• _WORK TASK_
Would you print the listing that follows exactly, but without its pictures?
━━ RECORDS TO USE ━━
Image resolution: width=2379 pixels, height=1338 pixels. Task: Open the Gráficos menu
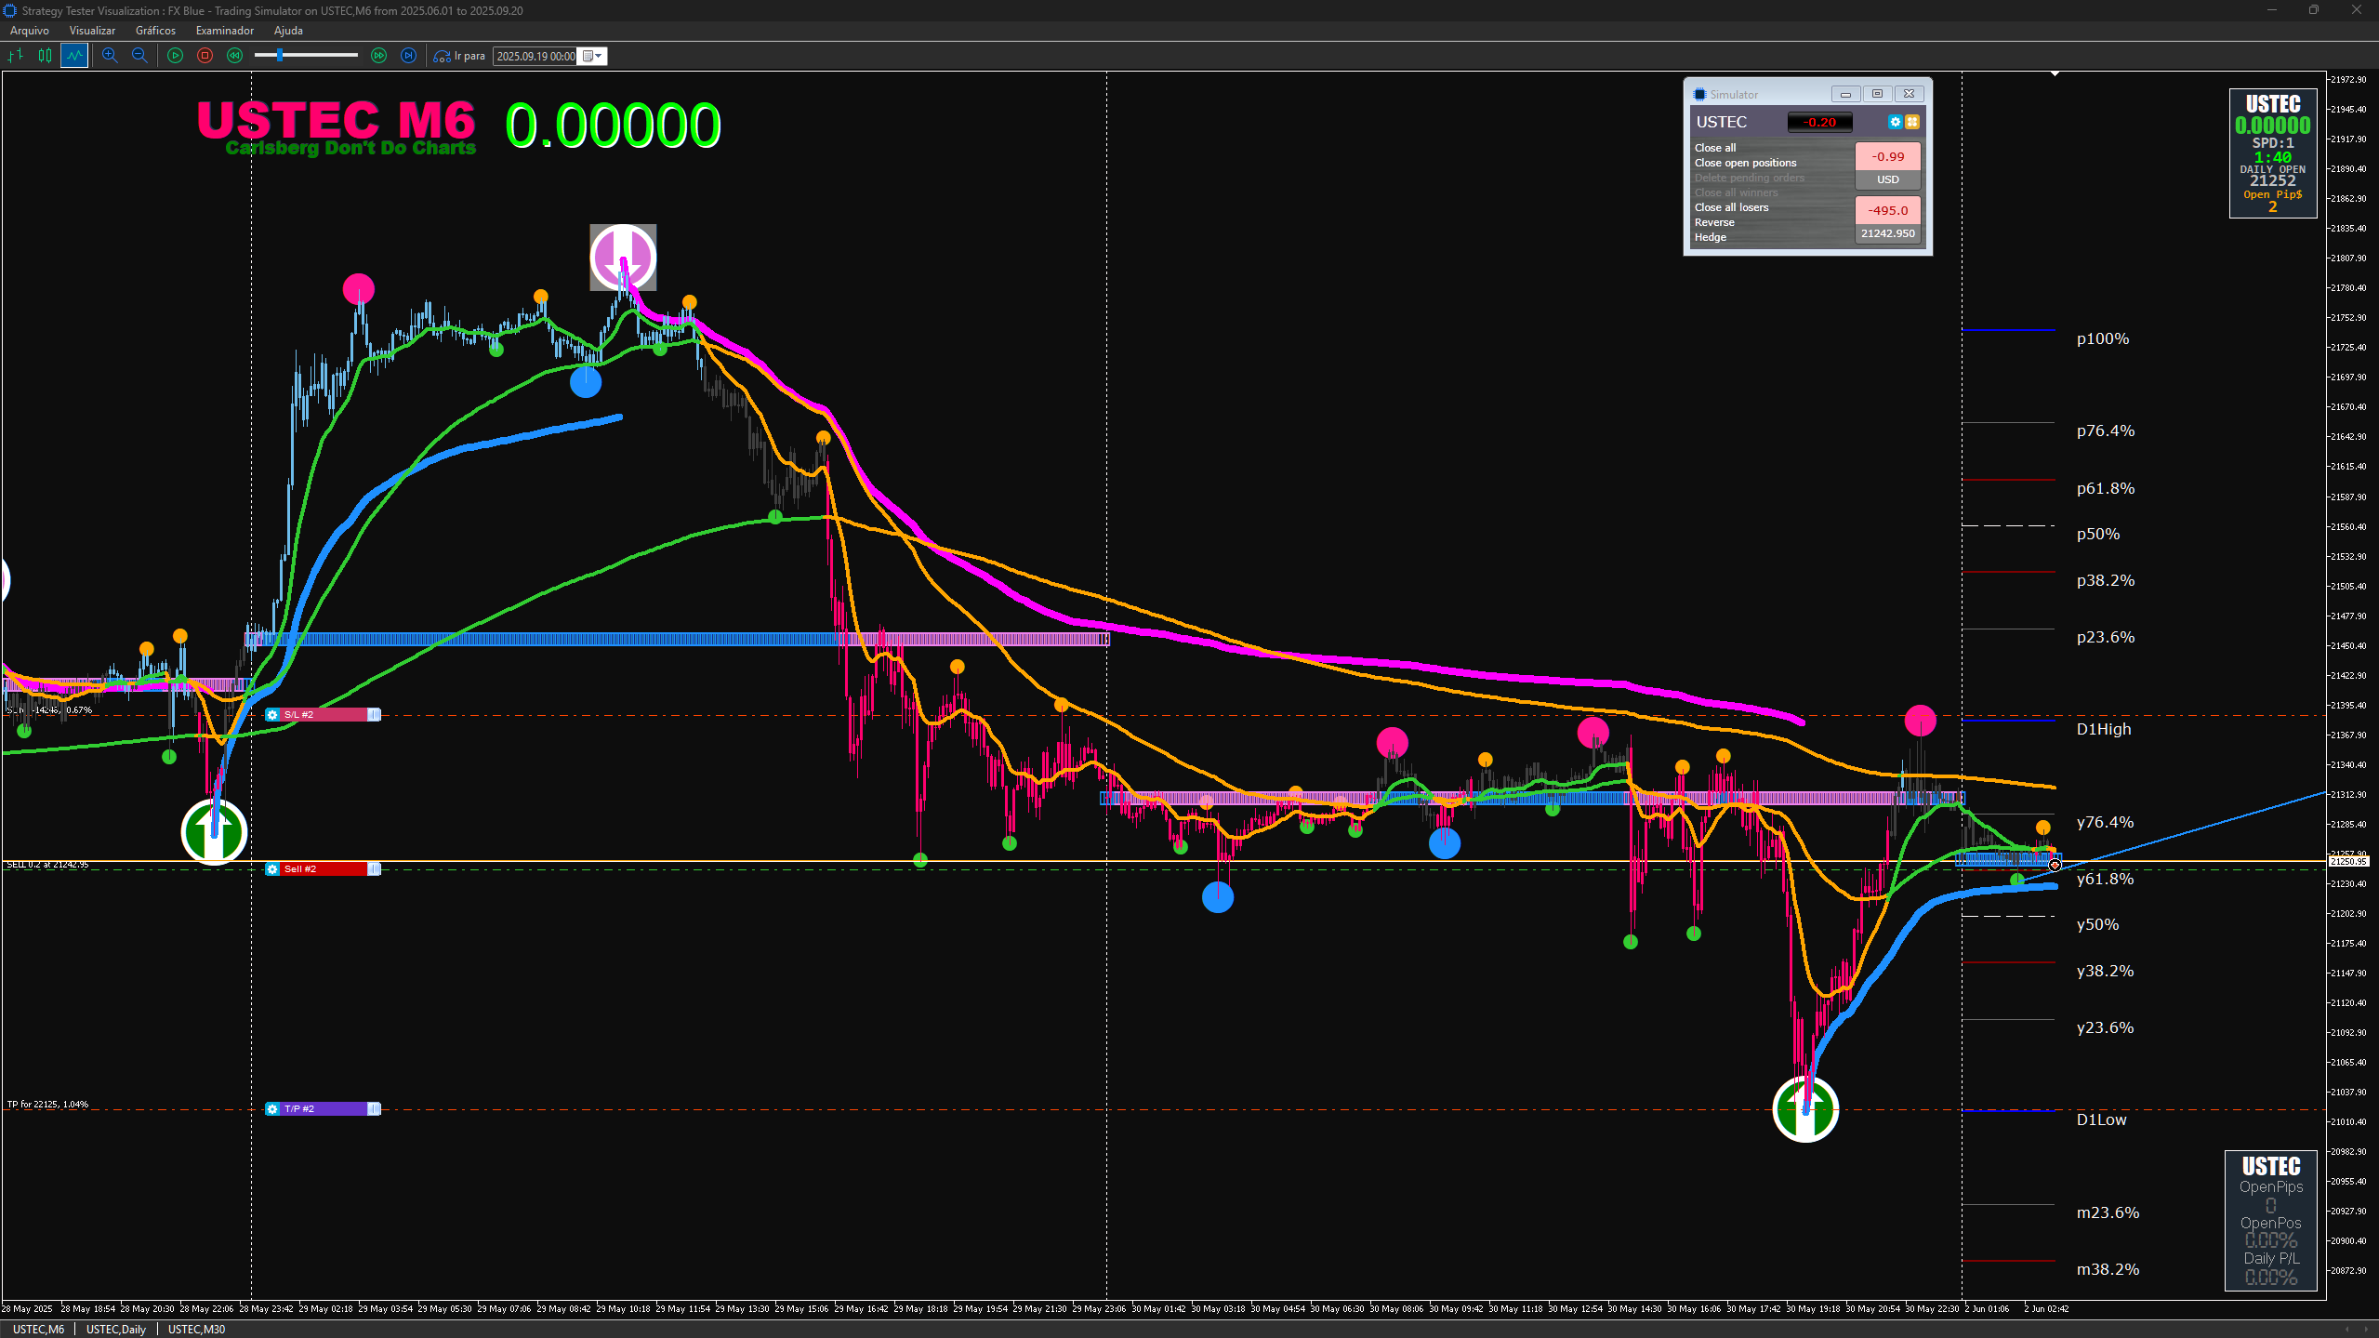pyautogui.click(x=155, y=31)
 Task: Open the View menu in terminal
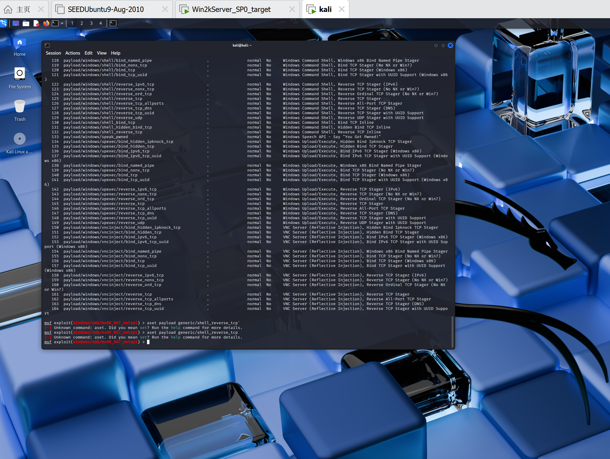pyautogui.click(x=101, y=53)
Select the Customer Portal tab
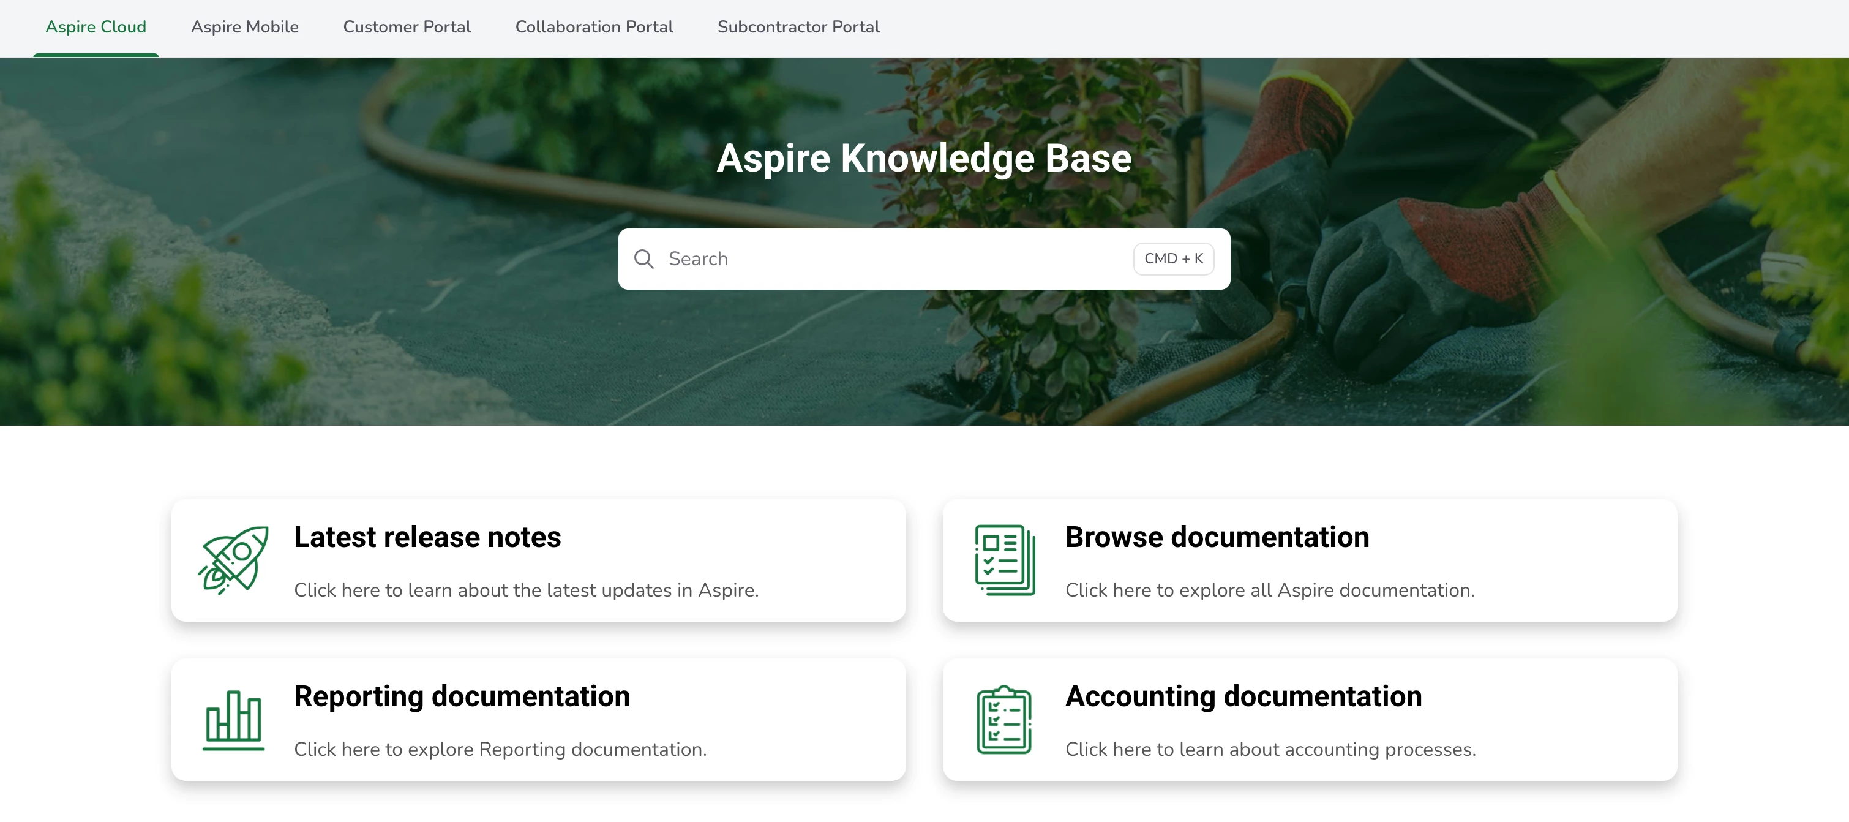Image resolution: width=1849 pixels, height=822 pixels. [406, 27]
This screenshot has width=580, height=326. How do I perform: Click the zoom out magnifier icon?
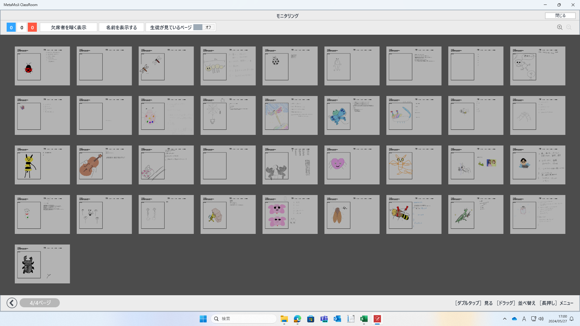[x=569, y=27]
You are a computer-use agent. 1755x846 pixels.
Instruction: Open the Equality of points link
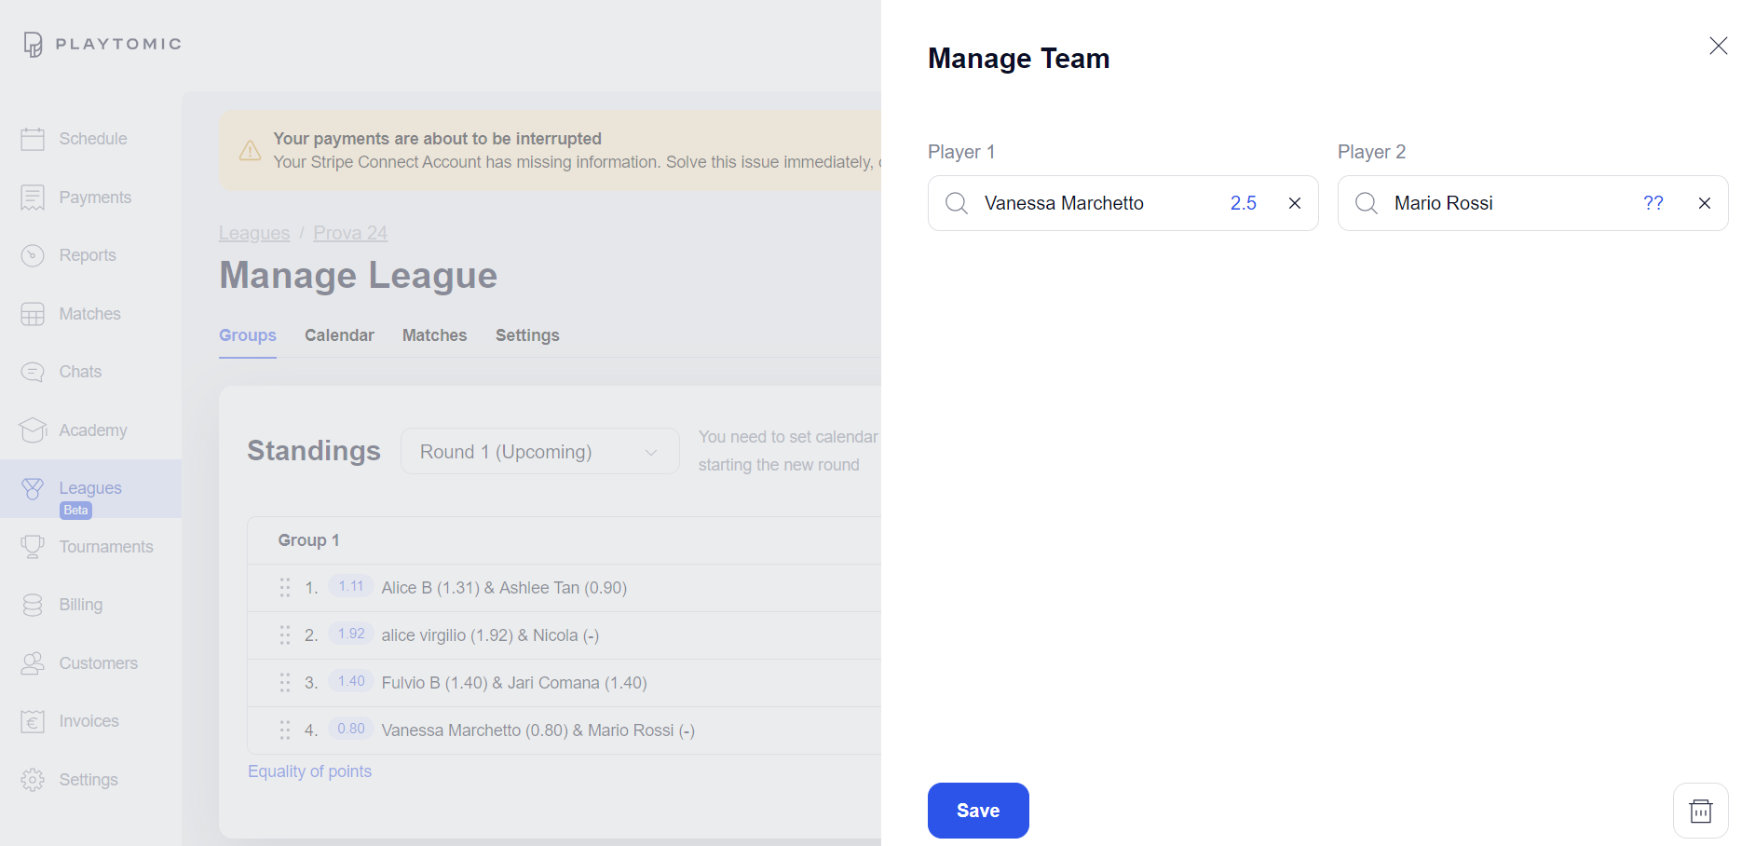click(x=309, y=771)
━━━
• _YOUR SOLUTION_
Image resolution: width=2379 pixels, height=1338 pixels. Task: Open the Gráficos menu
pyautogui.click(x=155, y=31)
 Task: Open the View menu in terminal
pyautogui.click(x=101, y=53)
Select the Customer Portal tab
Image resolution: width=1849 pixels, height=822 pixels. [406, 27]
This screenshot has width=580, height=326. How do I perform: Click the zoom out magnifier icon?
[x=569, y=27]
You are a computer-use agent. 1755x846 pixels.
Instruction: Open the Equality of points link
click(x=309, y=771)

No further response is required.